Organic Light Emitting diode (OLED) displays are very widely spread: smartphones, TVs, cars, virtual reality… Like in in any other displays OLED displays require three primary colours red, green and blue. Then the mixing of those colours can give any desirable colour or shade. 

"O" in OLED stands for organic. In commercial OLEDs organic layers are evaporated in between two electrodes to which the voltage is applied in order to inject current or charges into those organic layers.
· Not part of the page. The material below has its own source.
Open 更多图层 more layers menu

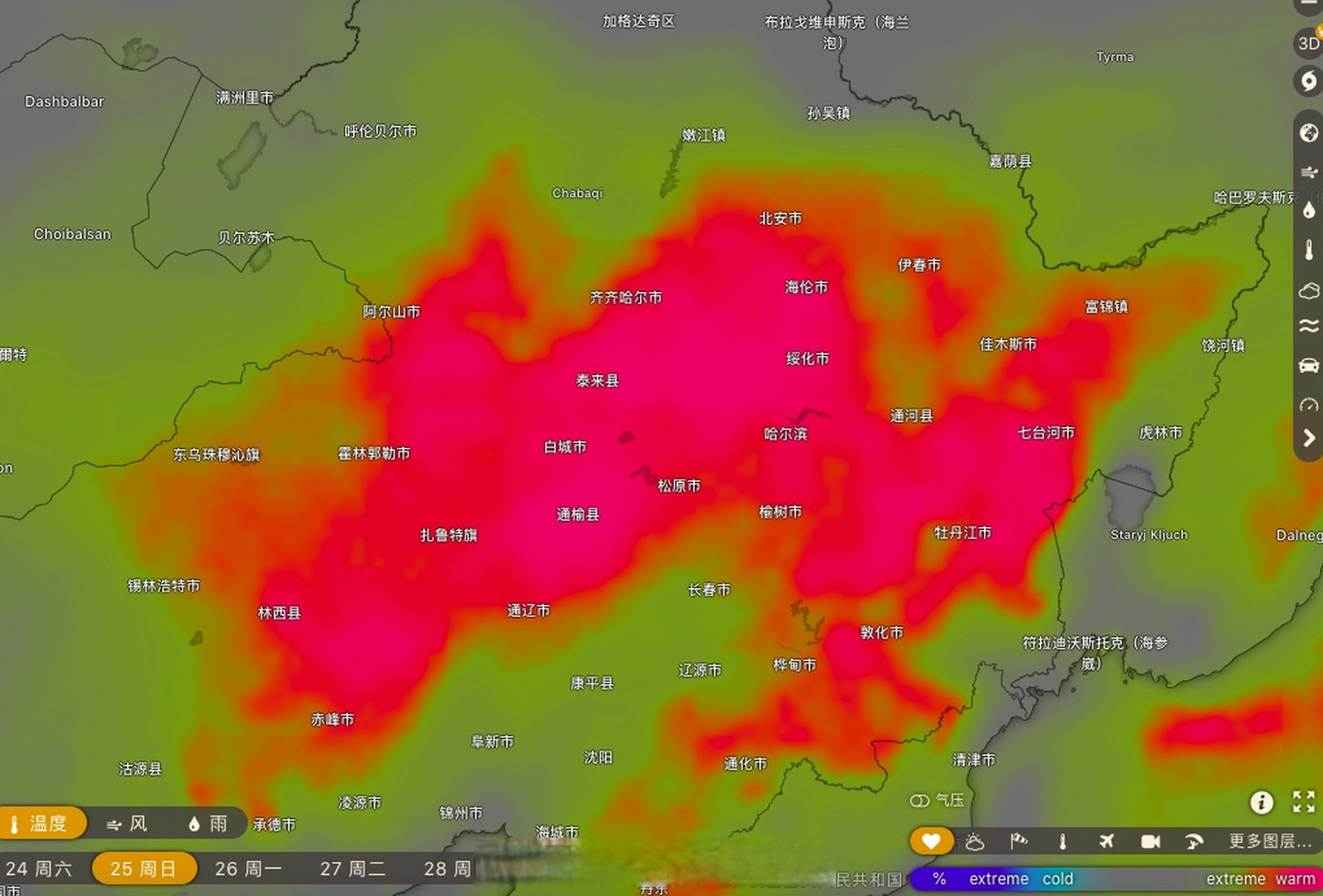[x=1270, y=841]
Then charges recombine to create light in light emitting red, green, blue layers.
Problem

Single 
Organic

Bonds

However, in organic materials the very organic carbon bonds do break by generating hard – means high energy - blue light. The blue has been the critical weak point ever since the commercialization of OLED displays. For example, rollable OLED TVs are great, but actually do not receive high energy star ratings because the current blue emitters are inefficient. This poor efficiency as well makes to charge a mobile every night. Blue OLED emitters do not last very long, which is known as burn-in. A smart watch is switching off as soon as one does not look at it and this is done to prevent the blue colour from fading too quickly. Thus, the instability (TADF, Phosphorecent) or efficiency (fluorescent) of currently used blue emitters is an inherent problem of using organic materials.
Intra-metallic transition

for efficiency

AND stability

Completely different to everybody else, we at beeOLED designed the emitter around a single atom. All the light generation happens inside this one atom. No chemical bond is involved. So it's fundamentally impossible to break anything here. At the same time, the light generation of our atom is 100% efficient. Therefore, this really is the holy grail of OLED: a highly efficient blue emitter with nearly unlimited stability potential.
Leveraging the latest advances in Europium chemistry, and by using innovative organic ligands, beeOLED developed a series of highly stabilized blue Eu(II) complexes that are sufficiently air-stable, have nearly unity photoluminescence quantum yield (PLQY) and are subliming without any decomposition. The fundamental concept revolves around a right combination of specific anions and ligands and allows for tuning the emitter colour and energy levels to fit into relevant OLED hosts.